Segundo Rodrigues, a intervenção policial foi uma resposta a confrontos que se tornaram incontroláveis, especialmente em Luanda, e visava defender a ordem pública. “A situação fugia do controlo e os efetivos da polícia tiveram que usar de meios, porque os meios não letais não resultavam”, justificou o porta-voz à rádio Essencial.

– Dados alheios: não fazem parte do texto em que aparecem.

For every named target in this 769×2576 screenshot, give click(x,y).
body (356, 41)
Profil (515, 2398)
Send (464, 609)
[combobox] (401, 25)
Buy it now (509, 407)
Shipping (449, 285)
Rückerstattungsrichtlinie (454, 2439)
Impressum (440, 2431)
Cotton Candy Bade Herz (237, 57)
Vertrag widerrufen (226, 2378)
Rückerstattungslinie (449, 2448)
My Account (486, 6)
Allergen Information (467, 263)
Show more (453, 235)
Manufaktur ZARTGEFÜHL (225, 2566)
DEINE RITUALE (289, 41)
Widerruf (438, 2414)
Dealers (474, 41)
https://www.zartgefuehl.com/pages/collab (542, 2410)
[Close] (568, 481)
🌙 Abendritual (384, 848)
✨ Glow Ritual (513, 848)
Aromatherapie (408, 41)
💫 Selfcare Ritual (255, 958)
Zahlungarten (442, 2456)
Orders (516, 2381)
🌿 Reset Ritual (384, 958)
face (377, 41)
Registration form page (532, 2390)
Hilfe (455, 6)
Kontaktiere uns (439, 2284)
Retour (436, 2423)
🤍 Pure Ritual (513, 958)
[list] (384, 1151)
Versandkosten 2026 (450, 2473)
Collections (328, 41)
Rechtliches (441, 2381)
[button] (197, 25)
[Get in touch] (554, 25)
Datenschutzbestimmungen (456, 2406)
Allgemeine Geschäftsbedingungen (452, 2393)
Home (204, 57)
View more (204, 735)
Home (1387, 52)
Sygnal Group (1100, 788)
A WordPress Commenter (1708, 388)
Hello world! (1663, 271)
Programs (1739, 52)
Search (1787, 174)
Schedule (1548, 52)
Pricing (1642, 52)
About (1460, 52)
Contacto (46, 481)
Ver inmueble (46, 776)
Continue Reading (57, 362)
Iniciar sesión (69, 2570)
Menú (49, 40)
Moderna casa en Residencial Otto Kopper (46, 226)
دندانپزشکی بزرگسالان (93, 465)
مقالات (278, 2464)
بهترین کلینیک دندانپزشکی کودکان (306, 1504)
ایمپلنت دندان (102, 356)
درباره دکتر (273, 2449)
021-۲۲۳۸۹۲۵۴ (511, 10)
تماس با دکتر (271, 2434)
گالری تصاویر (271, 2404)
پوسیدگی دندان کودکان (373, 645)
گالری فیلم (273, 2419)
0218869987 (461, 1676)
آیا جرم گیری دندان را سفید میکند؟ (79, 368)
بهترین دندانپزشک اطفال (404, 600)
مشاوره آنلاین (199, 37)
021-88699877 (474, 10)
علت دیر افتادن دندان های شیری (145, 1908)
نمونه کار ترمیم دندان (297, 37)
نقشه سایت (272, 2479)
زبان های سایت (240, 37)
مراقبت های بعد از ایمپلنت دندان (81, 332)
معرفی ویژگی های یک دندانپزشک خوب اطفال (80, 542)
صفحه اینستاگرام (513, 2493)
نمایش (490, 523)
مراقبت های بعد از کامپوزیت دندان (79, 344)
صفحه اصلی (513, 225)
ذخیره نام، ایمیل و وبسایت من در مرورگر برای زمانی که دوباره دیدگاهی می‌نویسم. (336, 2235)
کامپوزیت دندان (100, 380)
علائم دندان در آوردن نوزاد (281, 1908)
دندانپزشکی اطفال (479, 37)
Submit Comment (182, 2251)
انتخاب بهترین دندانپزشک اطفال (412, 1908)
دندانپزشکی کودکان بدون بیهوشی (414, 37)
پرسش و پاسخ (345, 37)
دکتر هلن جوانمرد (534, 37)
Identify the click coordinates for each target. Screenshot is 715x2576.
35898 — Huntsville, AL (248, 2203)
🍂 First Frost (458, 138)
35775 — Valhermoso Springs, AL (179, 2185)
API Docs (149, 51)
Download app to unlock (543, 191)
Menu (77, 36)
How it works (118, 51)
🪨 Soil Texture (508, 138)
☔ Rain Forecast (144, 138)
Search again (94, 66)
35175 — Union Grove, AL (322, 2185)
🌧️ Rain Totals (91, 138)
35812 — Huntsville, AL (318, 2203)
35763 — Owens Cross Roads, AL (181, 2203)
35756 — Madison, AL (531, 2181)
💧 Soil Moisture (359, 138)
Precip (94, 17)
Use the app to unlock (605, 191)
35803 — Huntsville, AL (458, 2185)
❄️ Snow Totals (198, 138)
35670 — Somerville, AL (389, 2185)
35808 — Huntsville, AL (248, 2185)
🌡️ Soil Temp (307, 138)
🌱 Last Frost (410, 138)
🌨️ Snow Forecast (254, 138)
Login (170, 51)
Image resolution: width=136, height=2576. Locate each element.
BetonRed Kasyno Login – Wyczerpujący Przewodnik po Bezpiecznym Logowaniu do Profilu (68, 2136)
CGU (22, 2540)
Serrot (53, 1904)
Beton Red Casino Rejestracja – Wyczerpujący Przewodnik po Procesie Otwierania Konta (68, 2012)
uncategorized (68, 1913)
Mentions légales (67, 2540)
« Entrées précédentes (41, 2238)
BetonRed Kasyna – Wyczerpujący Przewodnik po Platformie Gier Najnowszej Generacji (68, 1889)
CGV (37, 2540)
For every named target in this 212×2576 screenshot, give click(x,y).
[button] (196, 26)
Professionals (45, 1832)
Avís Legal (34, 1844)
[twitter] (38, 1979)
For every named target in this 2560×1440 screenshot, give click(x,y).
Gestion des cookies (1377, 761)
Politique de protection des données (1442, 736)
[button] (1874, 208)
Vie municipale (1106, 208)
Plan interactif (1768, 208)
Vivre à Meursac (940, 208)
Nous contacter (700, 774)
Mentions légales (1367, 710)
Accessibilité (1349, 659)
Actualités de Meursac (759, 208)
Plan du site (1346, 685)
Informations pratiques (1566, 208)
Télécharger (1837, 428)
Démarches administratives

Ele atribuiu as mortes às ações dos próprios manifestantes, que, segundo ele, estavam envolvidos em “arruaças” e na destruição de bens públicos e privados. “As mortes acabaram sendo consequência dos atos que foram praticados pelos cidadãos, envolvidos nesses atos de arruaças, pilhagem e tudo mais”, afirmou.
Rodrigues expressou pesar pelas vítimas, incluindo efetivos da polícia que também ficaram feridos, e reiterou que não houve uma estratégia intencional para matar. Ele destacou que a presença de forças especiais, como a Unidade de Reacção e Patrulhamento – URP e a Polícia de Intervenção Rápida – PIR, foi necessária devido à situação alarmante. As investigações sobre as mortes estão em curso, segundo o sub-comissário.